## Directions
Print the lines of the records below from the one containing "How do I perform: Tap" down to the one containing "Action: (x=565, y=37)", including both of those lines, reproducing each one character for character and adding nothing else.

===== Raw records =====

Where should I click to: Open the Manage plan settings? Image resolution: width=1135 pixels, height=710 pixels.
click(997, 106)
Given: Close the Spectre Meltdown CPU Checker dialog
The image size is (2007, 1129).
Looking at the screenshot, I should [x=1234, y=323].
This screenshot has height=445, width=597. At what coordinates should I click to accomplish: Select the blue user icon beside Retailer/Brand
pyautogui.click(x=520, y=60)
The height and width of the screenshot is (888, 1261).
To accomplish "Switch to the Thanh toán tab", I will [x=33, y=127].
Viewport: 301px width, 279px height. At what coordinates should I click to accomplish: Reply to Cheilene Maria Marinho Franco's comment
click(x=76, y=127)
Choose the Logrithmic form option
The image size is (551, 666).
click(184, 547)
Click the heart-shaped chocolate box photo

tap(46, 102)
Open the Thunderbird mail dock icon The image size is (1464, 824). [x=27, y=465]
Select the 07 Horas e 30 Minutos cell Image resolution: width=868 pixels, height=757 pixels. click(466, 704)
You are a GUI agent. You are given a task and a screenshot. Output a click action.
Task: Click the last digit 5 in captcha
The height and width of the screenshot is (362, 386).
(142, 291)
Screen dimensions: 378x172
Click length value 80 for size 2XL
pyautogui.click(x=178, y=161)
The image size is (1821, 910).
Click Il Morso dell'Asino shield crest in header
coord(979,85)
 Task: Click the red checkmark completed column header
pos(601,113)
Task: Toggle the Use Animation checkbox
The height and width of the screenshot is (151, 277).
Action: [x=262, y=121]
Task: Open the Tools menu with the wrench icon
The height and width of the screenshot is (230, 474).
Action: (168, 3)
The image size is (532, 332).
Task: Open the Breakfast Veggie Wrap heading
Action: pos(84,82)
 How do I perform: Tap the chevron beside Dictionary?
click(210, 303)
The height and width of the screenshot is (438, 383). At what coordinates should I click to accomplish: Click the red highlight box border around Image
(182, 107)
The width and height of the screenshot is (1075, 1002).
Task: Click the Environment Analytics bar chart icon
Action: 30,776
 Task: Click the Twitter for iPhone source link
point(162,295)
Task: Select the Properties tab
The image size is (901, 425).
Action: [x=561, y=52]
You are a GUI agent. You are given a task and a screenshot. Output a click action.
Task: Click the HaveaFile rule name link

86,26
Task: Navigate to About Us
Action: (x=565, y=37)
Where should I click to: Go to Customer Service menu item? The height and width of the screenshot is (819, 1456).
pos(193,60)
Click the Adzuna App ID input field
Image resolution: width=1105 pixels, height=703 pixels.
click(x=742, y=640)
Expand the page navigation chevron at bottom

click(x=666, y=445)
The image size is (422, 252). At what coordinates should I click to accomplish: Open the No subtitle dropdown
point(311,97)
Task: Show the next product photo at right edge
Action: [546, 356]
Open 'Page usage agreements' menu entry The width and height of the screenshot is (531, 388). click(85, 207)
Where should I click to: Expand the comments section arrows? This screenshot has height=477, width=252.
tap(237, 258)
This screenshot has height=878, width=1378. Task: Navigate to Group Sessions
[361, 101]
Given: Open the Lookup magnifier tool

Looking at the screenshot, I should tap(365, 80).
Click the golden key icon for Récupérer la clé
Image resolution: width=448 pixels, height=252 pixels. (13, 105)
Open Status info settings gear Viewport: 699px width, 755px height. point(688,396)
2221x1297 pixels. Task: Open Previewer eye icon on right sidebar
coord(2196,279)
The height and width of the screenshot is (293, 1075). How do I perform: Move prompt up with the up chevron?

=====

## Task result
 How do I perform: Tap the chevron beside Dictionary?
click(210, 303)
The height and width of the screenshot is (438, 383). At what coordinates should I click to accomplish: Click the red highlight box border around Image
(182, 107)
The width and height of the screenshot is (1075, 1002).
Task: Click the Environment Analytics bar chart icon
Action: 30,776
 Task: Click the Twitter for iPhone source link
point(162,295)
Task: Select the Properties tab
The image size is (901, 425).
Action: [x=561, y=52]
You are a GUI agent. You are given a task and a screenshot. Output a click action.
Task: Click the HaveaFile rule name link

86,26
Task: Navigate to About Us
Action: (x=565, y=37)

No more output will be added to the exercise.